DATA SHOWN Start Marker

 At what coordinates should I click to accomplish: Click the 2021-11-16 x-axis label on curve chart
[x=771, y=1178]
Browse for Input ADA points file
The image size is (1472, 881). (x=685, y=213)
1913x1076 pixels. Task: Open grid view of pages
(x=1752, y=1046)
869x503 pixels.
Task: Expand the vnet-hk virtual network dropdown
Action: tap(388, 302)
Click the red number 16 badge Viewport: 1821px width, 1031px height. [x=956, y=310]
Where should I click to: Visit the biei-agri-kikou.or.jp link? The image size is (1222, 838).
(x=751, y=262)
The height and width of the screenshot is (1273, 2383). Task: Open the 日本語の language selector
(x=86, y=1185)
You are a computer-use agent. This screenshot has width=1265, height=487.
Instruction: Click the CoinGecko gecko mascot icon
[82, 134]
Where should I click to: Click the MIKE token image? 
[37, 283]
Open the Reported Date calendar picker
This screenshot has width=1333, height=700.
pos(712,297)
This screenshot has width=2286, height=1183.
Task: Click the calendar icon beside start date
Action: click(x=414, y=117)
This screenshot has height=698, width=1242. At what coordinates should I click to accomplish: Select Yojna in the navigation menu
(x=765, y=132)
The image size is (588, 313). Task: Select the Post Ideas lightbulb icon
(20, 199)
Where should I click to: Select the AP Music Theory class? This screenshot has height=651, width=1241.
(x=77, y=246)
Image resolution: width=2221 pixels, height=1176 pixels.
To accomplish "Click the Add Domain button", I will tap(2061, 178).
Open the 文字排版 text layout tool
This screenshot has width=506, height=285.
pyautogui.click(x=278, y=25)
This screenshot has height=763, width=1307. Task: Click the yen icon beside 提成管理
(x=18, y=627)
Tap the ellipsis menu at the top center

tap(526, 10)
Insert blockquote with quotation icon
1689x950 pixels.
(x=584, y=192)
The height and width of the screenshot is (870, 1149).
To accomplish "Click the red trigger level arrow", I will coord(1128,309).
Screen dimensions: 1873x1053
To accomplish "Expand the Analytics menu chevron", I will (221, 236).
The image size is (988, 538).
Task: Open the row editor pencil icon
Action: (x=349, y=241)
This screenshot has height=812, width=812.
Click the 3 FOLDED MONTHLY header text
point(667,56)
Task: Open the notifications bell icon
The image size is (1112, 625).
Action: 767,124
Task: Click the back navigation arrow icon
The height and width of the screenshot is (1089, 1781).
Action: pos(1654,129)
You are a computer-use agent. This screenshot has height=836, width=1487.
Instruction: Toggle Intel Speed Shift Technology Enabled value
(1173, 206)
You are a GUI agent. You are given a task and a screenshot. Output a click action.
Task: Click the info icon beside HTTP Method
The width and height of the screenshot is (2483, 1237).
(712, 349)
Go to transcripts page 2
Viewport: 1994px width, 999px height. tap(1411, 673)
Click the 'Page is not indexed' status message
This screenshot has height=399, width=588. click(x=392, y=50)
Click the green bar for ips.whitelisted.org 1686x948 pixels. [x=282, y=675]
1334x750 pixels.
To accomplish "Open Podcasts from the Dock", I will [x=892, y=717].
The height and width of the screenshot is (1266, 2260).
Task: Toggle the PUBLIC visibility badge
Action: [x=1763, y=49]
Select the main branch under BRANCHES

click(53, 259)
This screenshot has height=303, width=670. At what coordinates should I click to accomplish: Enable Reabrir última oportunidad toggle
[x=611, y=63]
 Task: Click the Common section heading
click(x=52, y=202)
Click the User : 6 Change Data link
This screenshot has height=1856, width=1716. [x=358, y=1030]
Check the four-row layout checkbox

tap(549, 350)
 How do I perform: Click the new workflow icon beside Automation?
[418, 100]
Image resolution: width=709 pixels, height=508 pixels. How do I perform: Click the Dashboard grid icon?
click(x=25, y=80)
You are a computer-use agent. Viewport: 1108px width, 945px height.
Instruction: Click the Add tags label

DATA SHOWN End Marker

*TASK*: Write the material above out in full, exactly as it reads.

*ANSWER FOR THE TASK*:
 At what coordinates should I click to accomplish: Click the 2021-11-16 x-axis label on curve chart
[x=771, y=1178]
Browse for Input ADA points file
The image size is (1472, 881). (x=685, y=213)
1913x1076 pixels. Task: Open grid view of pages
(x=1752, y=1046)
869x503 pixels.
Task: Expand the vnet-hk virtual network dropdown
Action: tap(388, 302)
Click the red number 16 badge Viewport: 1821px width, 1031px height. [x=956, y=310]
Where should I click to: Visit the biei-agri-kikou.or.jp link? The image size is (1222, 838).
(x=751, y=262)
The height and width of the screenshot is (1273, 2383). Task: Open the 日本語の language selector
(x=86, y=1185)
You are a computer-use agent. This screenshot has width=1265, height=487.
Instruction: Click the CoinGecko gecko mascot icon
[82, 134]
Where should I click to: Click the MIKE token image? 
[37, 283]
Open the Reported Date calendar picker
This screenshot has width=1333, height=700.
pos(712,297)
This screenshot has width=2286, height=1183.
Task: Click the calendar icon beside start date
Action: click(x=414, y=117)
This screenshot has height=698, width=1242. At what coordinates should I click to accomplish: Select Yojna in the navigation menu
(x=765, y=132)
The image size is (588, 313). Task: Select the Post Ideas lightbulb icon
(20, 199)
Where should I click to: Select the AP Music Theory class? This screenshot has height=651, width=1241.
(x=77, y=246)
Image resolution: width=2221 pixels, height=1176 pixels.
To accomplish "Click the Add Domain button", I will tap(2061, 178).
Open the 文字排版 text layout tool
This screenshot has width=506, height=285.
pyautogui.click(x=278, y=25)
This screenshot has height=763, width=1307. Task: Click the yen icon beside 提成管理
(x=18, y=627)
Tap the ellipsis menu at the top center

tap(526, 10)
Insert blockquote with quotation icon
1689x950 pixels.
(x=584, y=192)
The height and width of the screenshot is (870, 1149).
To accomplish "Click the red trigger level arrow", I will coord(1128,309).
Screen dimensions: 1873x1053
To accomplish "Expand the Analytics menu chevron", I will (221, 236).
The image size is (988, 538).
Task: Open the row editor pencil icon
Action: (x=349, y=241)
This screenshot has height=812, width=812.
Click the 3 FOLDED MONTHLY header text
point(667,56)
Task: Open the notifications bell icon
The image size is (1112, 625).
Action: 767,124
Task: Click the back navigation arrow icon
The height and width of the screenshot is (1089, 1781).
Action: pos(1654,129)
You are a computer-use agent. This screenshot has height=836, width=1487.
Instruction: Toggle Intel Speed Shift Technology Enabled value
(1173, 206)
You are a GUI agent. You are given a task and a screenshot. Output a click action.
Task: Click the info icon beside HTTP Method
The width and height of the screenshot is (2483, 1237).
(712, 349)
Go to transcripts page 2
Viewport: 1994px width, 999px height. tap(1411, 673)
Click the 'Page is not indexed' status message
This screenshot has height=399, width=588. click(x=392, y=50)
Click the green bar for ips.whitelisted.org 1686x948 pixels. [x=282, y=675]
1334x750 pixels.
To accomplish "Open Podcasts from the Dock", I will [x=892, y=717].
The height and width of the screenshot is (1266, 2260).
Task: Toggle the PUBLIC visibility badge
Action: [x=1763, y=49]
Select the main branch under BRANCHES

click(53, 259)
This screenshot has height=303, width=670. At what coordinates should I click to accomplish: Enable Reabrir última oportunidad toggle
[x=611, y=63]
 Task: Click the Common section heading
click(x=52, y=202)
Click the User : 6 Change Data link
This screenshot has height=1856, width=1716. [x=358, y=1030]
Check the four-row layout checkbox

tap(549, 350)
 How do I perform: Click the new workflow icon beside Automation?
[418, 100]
Image resolution: width=709 pixels, height=508 pixels. How do I perform: Click the Dashboard grid icon?
click(x=25, y=80)
You are a computer-use agent. Viewport: 1108px width, 945px height.
Instruction: Click the Add tags label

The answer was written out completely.